New Hampshire State Council on the Arts

Agency overview
- Preceding agency: State Arts Council (1965);
- Jurisdiction: New Hampshire
- Headquarters: 172 Pembroke Road Concord, New Hampshire
- Annual budget: $150,000 (FY 2026)
- Agency executive: Adele Sicilia, Director;
- Parent agency: New Hampshire Department of Natural and Cultural Resources
- Website: www.nharts.dncr.nh.gov

= New Hampshire State Council on the Arts =

Government agency in the U.S. state of New Hampshire

The New Hampshire State Council on the Arts is a government agency of the U.S. state of New Hampshire. Adele Sicilia is the agency's director, while Adam J. Crepeau is interim commissioner of the parent agency, the New Hampshire Department of Natural and Cultural Resources. The main office of the agency is located in Concord.

==History==
New Hampshire formed a State Arts Council, the state's first arts agency, on June 28, 1965. The council is authorized via RSA 19-A, "to insure that the role of the arts in the life of our communities will continue to grow and will play an ever more significant part in the welfare and educational experience of our citizens."

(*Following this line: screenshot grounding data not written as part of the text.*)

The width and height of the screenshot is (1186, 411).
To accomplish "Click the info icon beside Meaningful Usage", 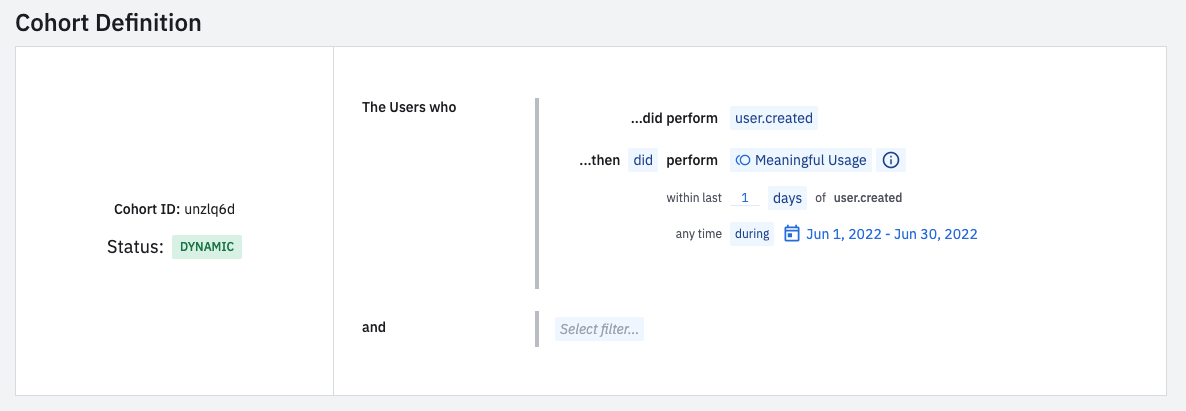I will point(892,160).
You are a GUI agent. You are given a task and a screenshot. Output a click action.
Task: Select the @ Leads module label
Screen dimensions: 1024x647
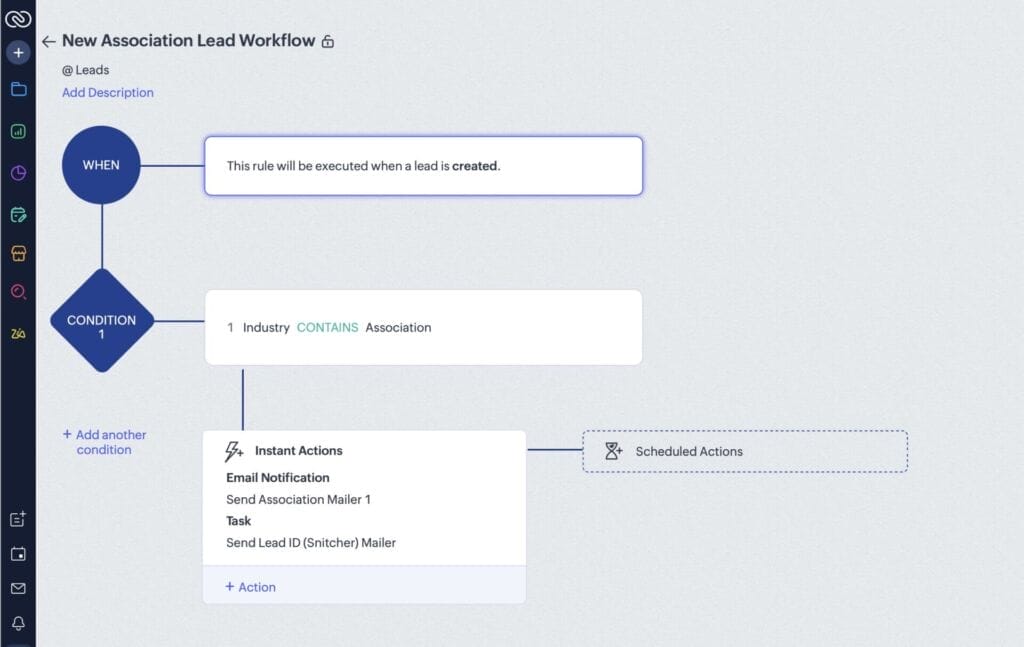[87, 70]
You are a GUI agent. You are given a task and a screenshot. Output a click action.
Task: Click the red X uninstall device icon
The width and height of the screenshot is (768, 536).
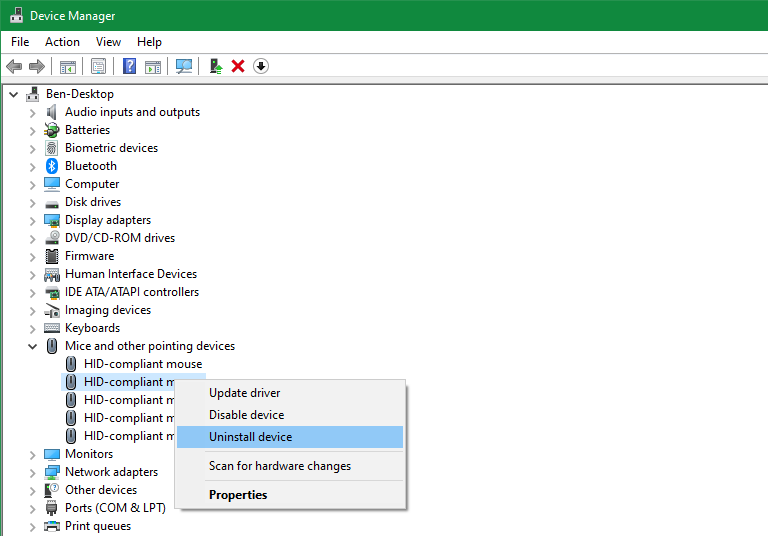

In March, 2025, Rep. Joseph Sweeney proposed an amendment to the state's budget bill that would eliminate funding for the Arts Council, as well as for the New Hampshire State Library. The FY 2026 budget for the New Hampshire State Council on the Arts was significantly reduced from $1.4 million to $150,000 to meet revenue constraints. As a part of this reduction, the Granite Patron of the Arts Fund was established, allowing businesses to make donations in exchange for a 50% tax credit against the Business Profits Tax and the Business Enterprise Tax.

==Function==
The mission of the council is "to promote the arts to protect and enrich New Hampshire's unique quality of life." The council works in partnership with the National Endowment for the Arts, the New England Foundation for the Arts, and the National Assembly of State Arts Agencies. There is a 15-member advisory council, appointed by the Governor of New Hampshire.

The three main goals of the agency are:
1) Engage the arts to benefit people and communities throughout New Hampshire.
2) Strengthen New Hampshire's artists and arts organizations.
3) Expand opportunities to learn in and through the arts.

The council awards grants to "serve as a public investment in communities throughout the state." In fiscal year 2018, the council awarded 103 grants, funding 68 through state funds and 35 through federal funds, totaling $555,730.

The council also provides recommendation to the Governor and Executive Council for the state's honorary artist laureate position.